Next in line was the heat exchanger. I have read horror stories about removing it and the associated plumbing headaches on this particular design. The heat exchanger is tucked into the engine’s starboard side hard against the engine room wall. There is little space for hands to work, let alone turn wrenches.

To test water flow through the heat exchanger, I poured water down the hose leading to it from an anti-syphon valve. Removing the cap from the rear of the heat exchanger demonstrated water flow.

Then, during a passing conversation with a marina neighbor, he suggested the exhaust elbow could be plugged. Based on the exterior condition — no evidence of rust, corrosion, leaks, or overheating — it didn’t seem likely. Since I was out of ideas and the elbow was the last component of the raw water system, I decided to remove it from the engine block before calling in a mobile marine mechanic.

Figure 2: Raw water inlet plugged with salt
and corrosion

To my surprise, the elbow was fully plugged at the raw water inlet and at the mixing point of raw water and exhaust. After an overnight soak in descaler, I also found evidence of metal fatigue. There was no longer a complete surface for the rubber seal at the raw water inlet.

A couple of marina neighbors mentioned having good results installing stainless steel elbows in place of the original cast iron part. With that in mind, I contacted HDI Marine in Vancouver, Washington, and they sent a reasonably priced stainless steel elbow for my Volvo in less than a week.

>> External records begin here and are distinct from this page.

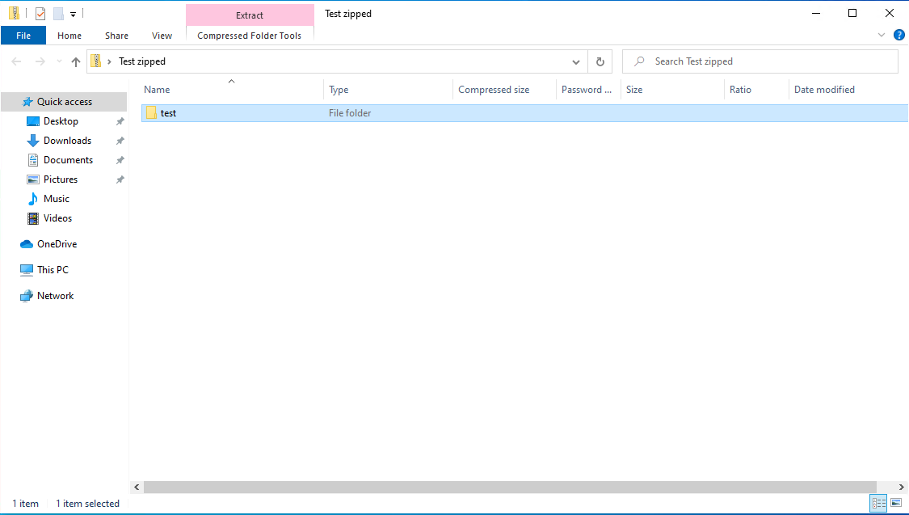Screen dimensions: 909x515
Task: Click the Back navigation arrow
Action: click(15, 61)
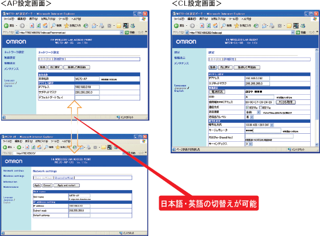This screenshot has height=236, width=320.
Task: Open Favorites star in CL settings browser toolbar
Action: pos(236,25)
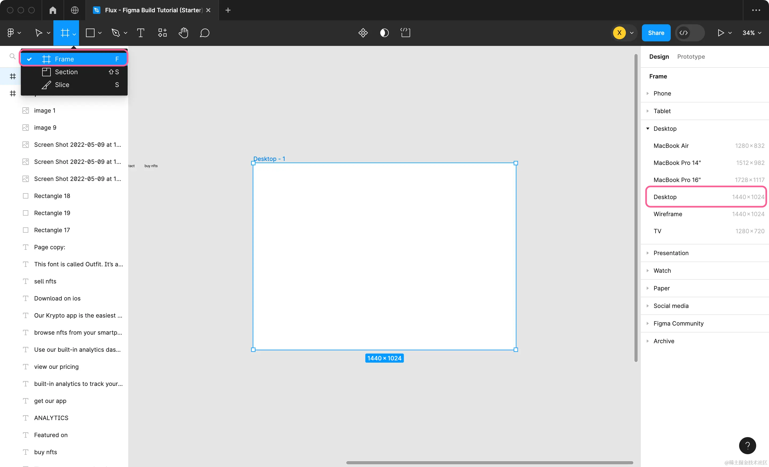Activate the Hand tool
The width and height of the screenshot is (769, 467).
pyautogui.click(x=184, y=33)
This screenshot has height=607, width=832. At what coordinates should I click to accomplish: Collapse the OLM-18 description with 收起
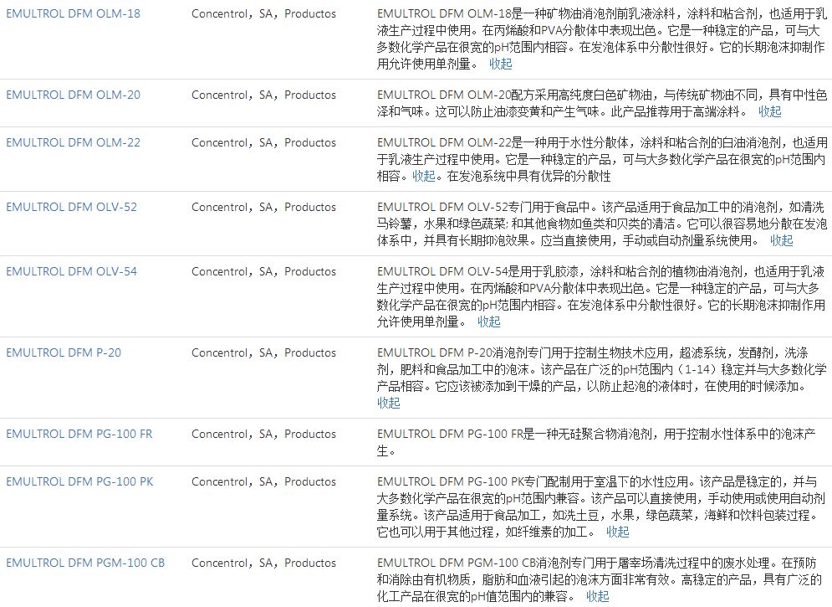coord(501,64)
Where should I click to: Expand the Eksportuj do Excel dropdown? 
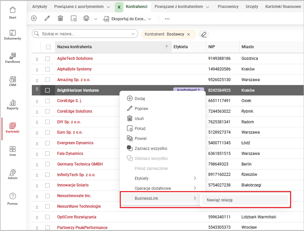(149, 19)
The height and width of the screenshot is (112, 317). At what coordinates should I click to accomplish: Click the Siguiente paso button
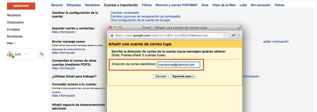click(183, 77)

The tube from the heat exchanger to the elbow was also plugged. So while waiting for the new elbow delivery, I clamped in place a clear hose to hold descaler overnight to dissolve the material plugging the tube. This eliminated having to disassemble the heat exchanger.

In preparation for installing the new elbow, I scraped the old gasket off the engine block. On three sides of the exhaust port, there are rectangular slots filled with material that appeared too solid to be salts and corrosion.

With help from the service team at Pacific Power Group in Kent, I learned the three slots are welded shut because the engine is freshwater cooled. When the engine block is raw water cooled, these slots are open for cooling water to exit into the elbow.

To help with gasket placement while installing the new elbow, I cut the heads off two old bolts. After screwing them into the engine block a few turns with the gasket in place, I slipped the new elbow over the cut bolts. New bolts were installed in the remaining openings, then in place of the cut bolts. Lastly, I used a torque wrench to complete the installation.

Most often, an overheating engine is the first way we sailors experience water flow being restricted in the exhaust elbow. Over time, the overheating occurs after ever-shorter run times. In this case, my engine had given no apparent signs of reduced water flow or overheating. When I discovered the lack of exhaust water, the engine had not been run for two months; and over that period of time a complete blockage developed.

Based on this experience, my maintenance plan has been updated to include removal and inspection of the exhaust elbow every five years. I suggest all boat owners put this item on their maintenance list as well.